Schizotypal Personality Disorder

Schizotypal personality disorder is a condition that causes a person to turn inward, avoid intimate relationships and experience symptoms of extreme social anxiety. Unlike schizoid personality types, people with schizotypal personality disorder find their own social isolation to be painful, and may ultimately develop distorted perceptions regarding relationships and how to act appropriately. This may cause odd or eccentric behavior, strange beliefs and questionable actions in public or while amongst people.

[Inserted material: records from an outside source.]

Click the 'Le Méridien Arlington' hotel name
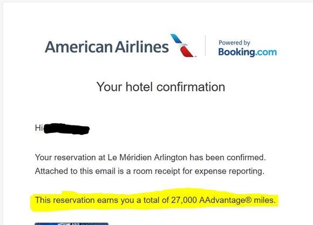The width and height of the screenshot is (313, 225). click(147, 157)
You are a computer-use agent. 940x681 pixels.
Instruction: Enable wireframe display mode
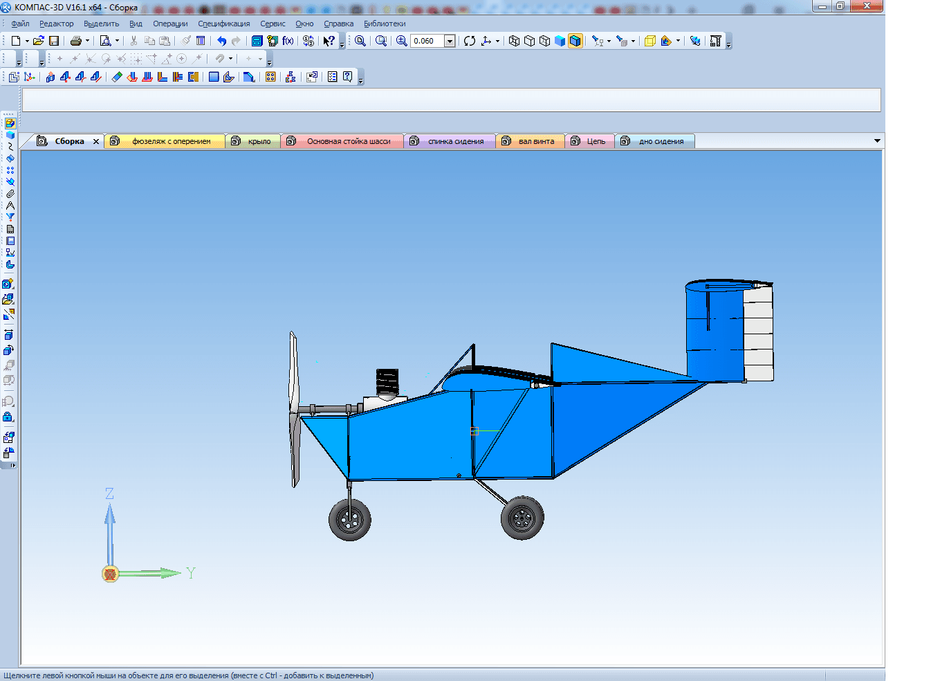pyautogui.click(x=514, y=41)
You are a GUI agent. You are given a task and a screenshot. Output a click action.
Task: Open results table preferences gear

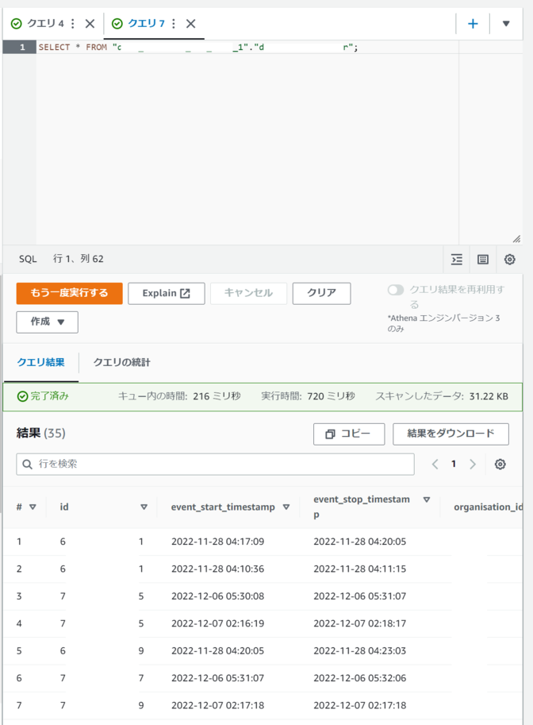tap(500, 464)
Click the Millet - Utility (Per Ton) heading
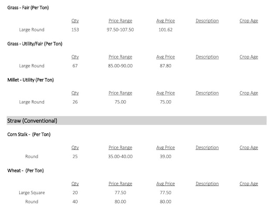 pos(31,80)
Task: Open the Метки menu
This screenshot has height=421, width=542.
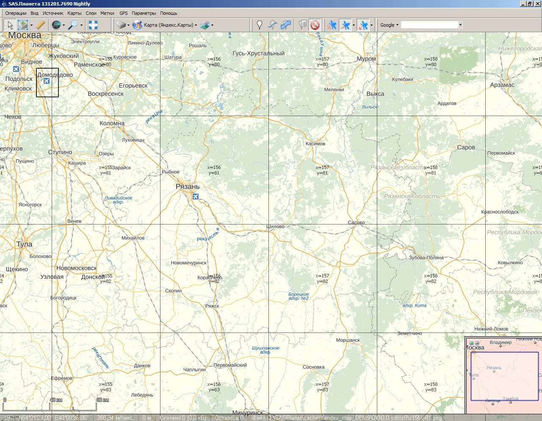Action: pyautogui.click(x=107, y=13)
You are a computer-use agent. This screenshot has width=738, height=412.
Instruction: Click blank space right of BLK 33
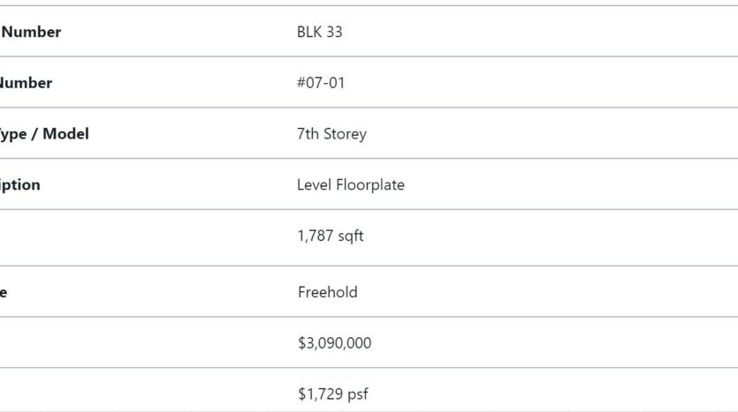(540, 32)
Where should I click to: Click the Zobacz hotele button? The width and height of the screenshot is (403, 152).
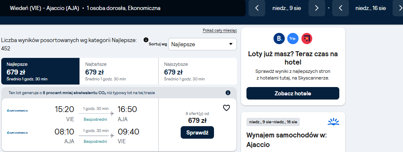(x=293, y=93)
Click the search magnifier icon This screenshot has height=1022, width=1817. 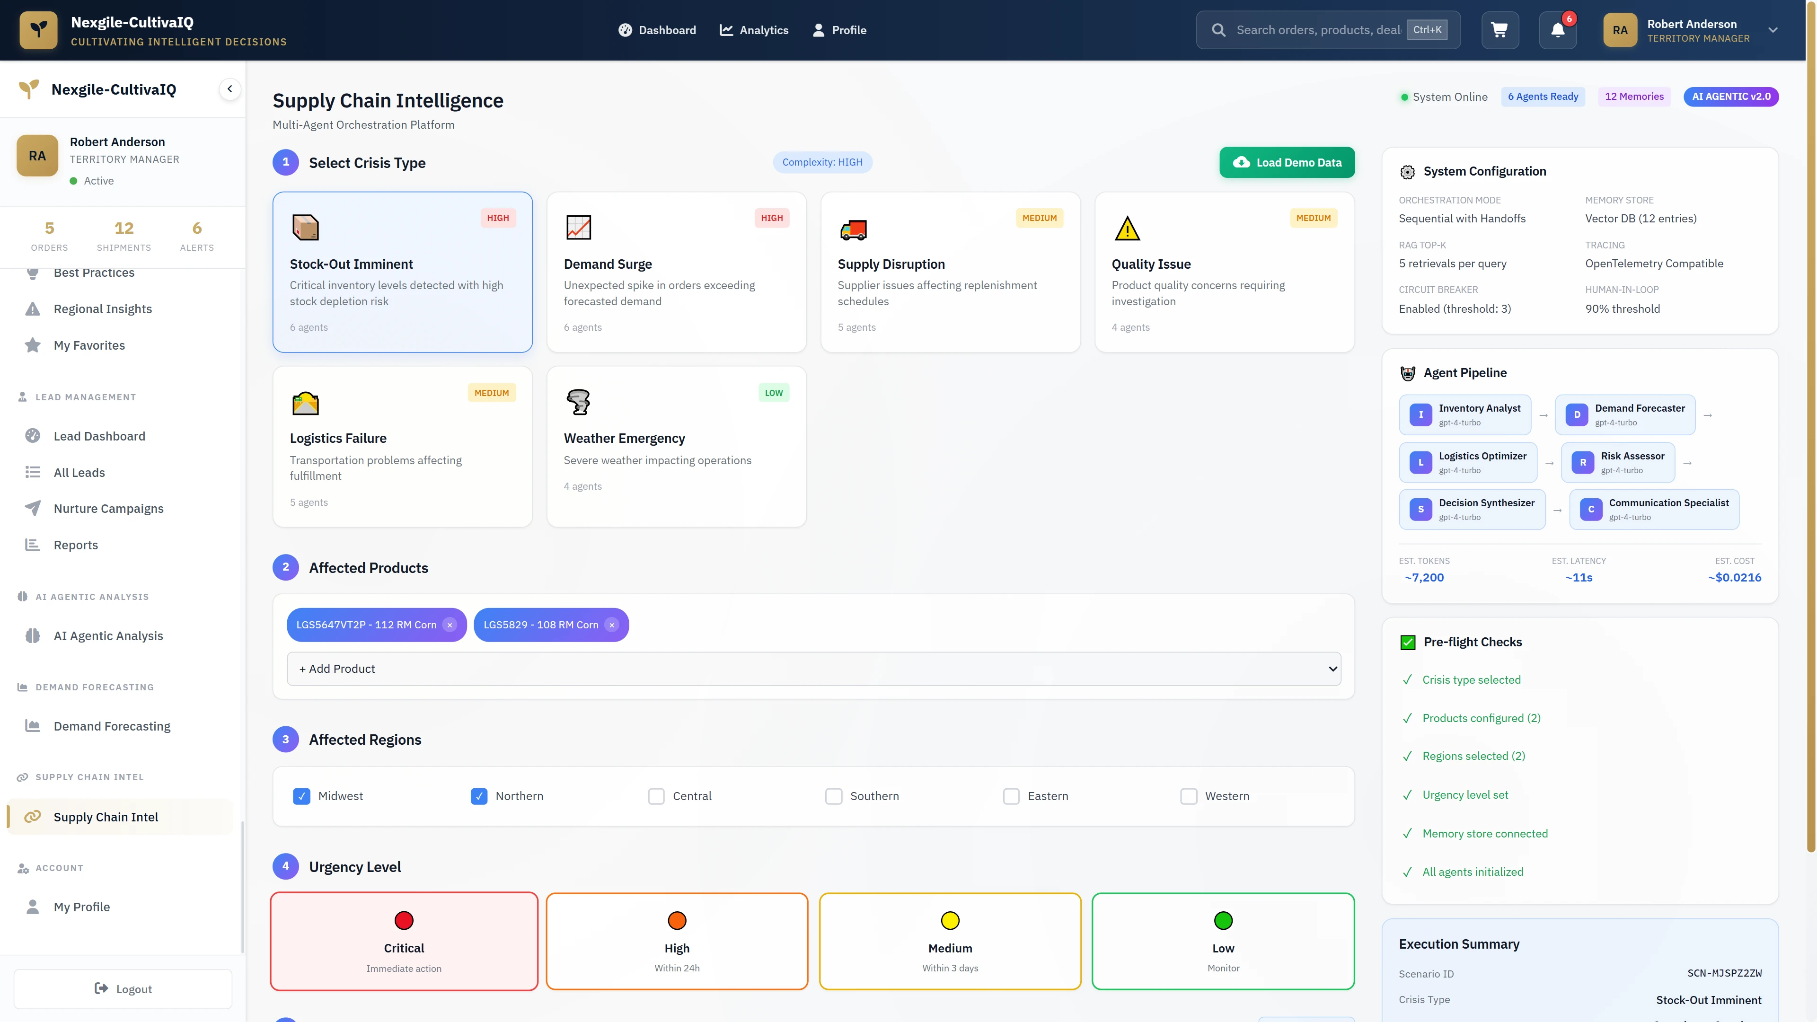(1218, 30)
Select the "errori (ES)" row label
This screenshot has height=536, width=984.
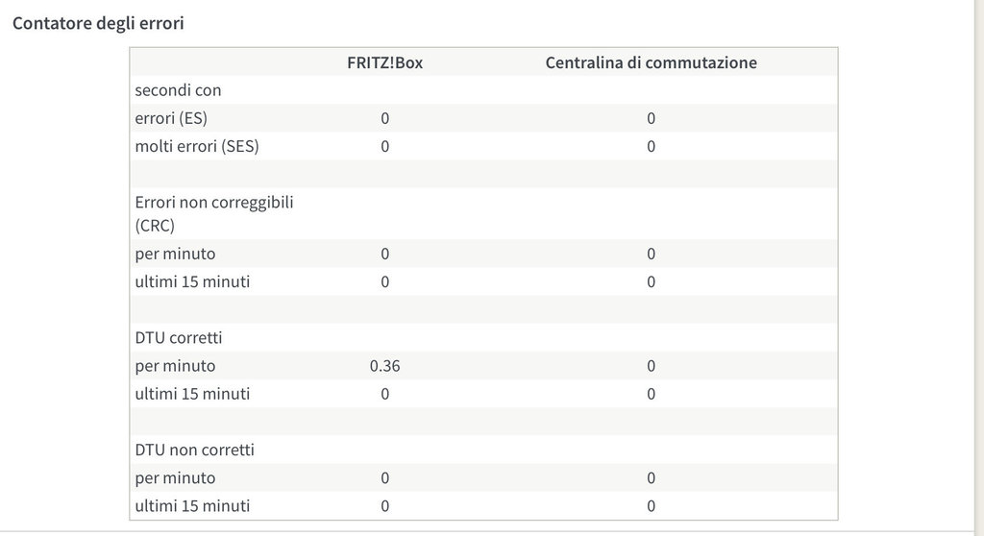(x=171, y=118)
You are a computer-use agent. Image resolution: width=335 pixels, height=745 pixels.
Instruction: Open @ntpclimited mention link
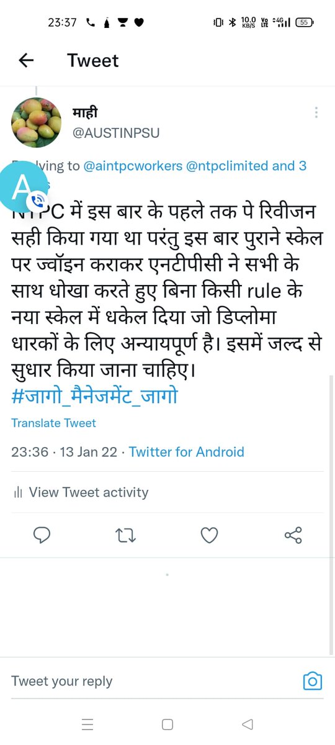click(x=228, y=166)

Symptoms of Schizotypal Personality Disorder


Schizotypal personality disorder causes some of the same symptoms as full-blown schizophrenia, though it is classified differently and not as severe. Symptoms may intensify at certain times and for no apparent reason. Following is a list of behaviors to look for if schizotypal personality disorder is suspected:

  • Emotional coldness or vacancy
  • Social withdrawal and the tendency to be a loner
  • Odd behavior and eccentric ideas
  • Inappropriate thinking that influences behavior
  • Excessive suspicion and paranoia
  • Odd speech resulting from unusual perceptions
  • Occasional illusions or hallucinations that may cause delusional behavior


Causes of Schizotypal Personality Disorder


The immediate cause of schizotypal personality disorder is unknown, but patients who are related to someone with schizophrenia are more likely to develop the condition. Alternatively, studies show that people who experience symptoms of this disorder may be extremely sensitive to criticism or hostility, leading them to introvert and avoid social contact. Evidence suggests that this type of behavior may have resulted from childhood neglect, early separation or inappropriate parenting styles. It's important to note that prolonged substance abuse may contribute to the development of symptoms as well.


Diagnosing Schizotypal Personality Disorder


In order to come to a diagnosis of schizotypal personality disorder, a person must not have exhibited any of the symptoms that indicate schizophrenia, but must have symptoms that are more severe than those of schizoid personality disorder. These three are contained within the same psychological spectrum, but require different criteria for diagnosis. Any one of the symptoms experienced continually or in episodes for at least two years can indicate this disorder. A professional evaluation should include evidence of family medical history, observance of behavior and consideration of responses during an interview.


Treating Schizotypal Personality Disorder


Finding the most appropriate treatment for schizotypal personality disorder may require some trial and error. Traditional medical treatments, such as medication and therapy, have the most documented results. Patients may find some relief by experimenting with alternative forms of therapy as well, such as meditation, herbal supplements or relaxation techniques. The following is a brief synopsis of conventional treatment options which may provide some relief:

  • Medication – medication aimed specifically at treating schizotypal personality disorder is not available. If appropriate, a prescription will be recommended to treat underlying symptoms such as depression or anxiety. If psychotic episodes are frequent, an antipsychotic medication may be preferred.
  • Psychotherapy – counseling with a preferred therapist may help to develop a trusting relationship with the patient, leading to an increase in social interaction and the ability to differentiate between appropriate and inappropriate behavior.
  • Behavioral therapy – teaching new behavioral skills can help a patient to recognize certain cues and learn new ways of reacting when in a public or social situation.
  • Cognitive therapy – building an awareness for triggering events can help people with this disorder to overcome fears or anxiety and develop coping skills that can lead to better understanding of appropriate actions and more beneficial thought patterns.
  • Family therapy – involving family in therapy sessions can help to uncover events that may have led to symptoms of schizotypal personality disorder, and relieve symptoms by diverting focus to more positive behavior patterns.